By Justin Garrison and Anna Newby
Welcome to the Tried and True Review, a column hereforward taking up a beautiful little piece of real estate in Elkhorn High’s very own, Antler Express. With this mighty section we will review mostly anything – within reason and moral boundaries. You suggest it, we review it. There will be a suggestion box placed in Mr. Jenson’s room (C209), drop us a line (er .. a note) and we swear upon our lives that we will publish a mighty review of your chosen products, pieces of art, and various food and drink items.
Seeing, however, that this column has just begun it’s new life, we will supply the first subject of scrutiny: Elkhorn High School’s desks.
Picture this, it is the first day of school and you’re walking into your class. This is the last time your eyes will ever be ignorant of the horror to come. At first glance, your chosen spot appears to be just a regular desk; with perhaps an oddly shaped top. But, foolishly assuming that it is alright, you sit down. All at once, you feel your body slumping further down than intended and the pencil you precariously placed on the desktop rolls off and falls into oblivion. As you’re struggling to free yourself from this surprise prison, the whole surface of the desk tears from its frail brackets and clatters to the ground with a deafening roar. This is a true marvel of modern engineering.

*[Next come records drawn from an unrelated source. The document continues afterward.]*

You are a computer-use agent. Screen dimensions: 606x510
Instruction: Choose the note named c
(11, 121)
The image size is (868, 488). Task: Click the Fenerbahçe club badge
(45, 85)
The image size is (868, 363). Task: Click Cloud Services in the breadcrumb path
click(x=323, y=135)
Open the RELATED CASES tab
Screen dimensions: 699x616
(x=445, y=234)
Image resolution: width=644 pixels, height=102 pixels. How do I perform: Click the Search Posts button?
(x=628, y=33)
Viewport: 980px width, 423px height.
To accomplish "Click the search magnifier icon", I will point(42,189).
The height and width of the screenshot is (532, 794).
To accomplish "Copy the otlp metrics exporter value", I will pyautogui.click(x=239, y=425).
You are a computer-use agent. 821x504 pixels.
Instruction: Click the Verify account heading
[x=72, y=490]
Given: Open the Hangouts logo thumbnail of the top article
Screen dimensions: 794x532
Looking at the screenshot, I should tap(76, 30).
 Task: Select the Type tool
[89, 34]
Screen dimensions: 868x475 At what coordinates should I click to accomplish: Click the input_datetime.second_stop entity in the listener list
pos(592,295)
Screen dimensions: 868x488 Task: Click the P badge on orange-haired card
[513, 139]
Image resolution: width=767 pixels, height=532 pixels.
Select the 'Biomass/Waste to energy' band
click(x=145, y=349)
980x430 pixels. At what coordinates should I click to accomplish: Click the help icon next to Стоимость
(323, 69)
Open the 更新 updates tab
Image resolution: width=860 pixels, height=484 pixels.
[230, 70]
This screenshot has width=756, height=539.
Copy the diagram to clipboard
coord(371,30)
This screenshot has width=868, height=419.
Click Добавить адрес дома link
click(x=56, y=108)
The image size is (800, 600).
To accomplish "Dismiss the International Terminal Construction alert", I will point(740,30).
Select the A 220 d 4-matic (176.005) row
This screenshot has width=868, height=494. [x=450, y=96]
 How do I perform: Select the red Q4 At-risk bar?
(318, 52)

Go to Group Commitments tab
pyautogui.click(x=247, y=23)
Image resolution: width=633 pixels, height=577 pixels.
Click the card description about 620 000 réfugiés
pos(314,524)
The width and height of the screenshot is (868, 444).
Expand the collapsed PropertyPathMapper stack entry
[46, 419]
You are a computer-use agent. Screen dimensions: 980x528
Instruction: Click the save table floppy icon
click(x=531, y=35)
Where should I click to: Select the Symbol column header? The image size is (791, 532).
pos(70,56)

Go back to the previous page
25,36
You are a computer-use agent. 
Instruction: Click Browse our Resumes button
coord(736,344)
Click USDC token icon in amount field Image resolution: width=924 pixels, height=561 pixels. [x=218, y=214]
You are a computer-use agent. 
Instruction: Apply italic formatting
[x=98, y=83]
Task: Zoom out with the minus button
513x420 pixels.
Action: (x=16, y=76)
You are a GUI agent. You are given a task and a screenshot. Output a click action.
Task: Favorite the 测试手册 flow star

Since we’re getting knee deep into all the doom and gloom of everybody’s best friend, we feel obliged to give the little table that could some credit. It is a fairly light weight chair/table combo with a useful armrest (that is if you are right handed) and enough space to sit comfortably. Also, if by some lucky chance you have an archangel looking over you, your desk will have a firmly attached top, a pencil holder, and an unbroken bottom rack along with the recessive genetic trait of being well oiled and not squeaky. Unfortunately, you most likely do not, in fact, have one such being watching over you, and therefore, can only expect to be allocated a maximum of two of these ailments.
On the bright side, they are easily dissembled, on the downside, roughly two desks per year shatter under the weight of an unexpecting high school student. An injury with a far greater likelihood of happening is tripping on a backpack and falling face first into the cold hard ground. This is due to the fact that the only reasonable placement for a bag is directly where one must enter or exit their seat -any other arrangements would require Mr. Fantastic arms or an unbelievably willing buddy.
Don’t just take it from us, here’s what other students have to say about their experiences. Senior Connor Seagren said “They’re small, I can’t really fit in them” and that in his calculus class “the seat on the desk next to mine fell off”. Another senior, Anthony Sufficool, said that “I have to sit to the side to get comfortable” but “they are good for seated volleyball”. So, at least there’s that.
In short, a student must always remember to not expect too much of the desks, but must also be aware of that fact that there are golden seats out there.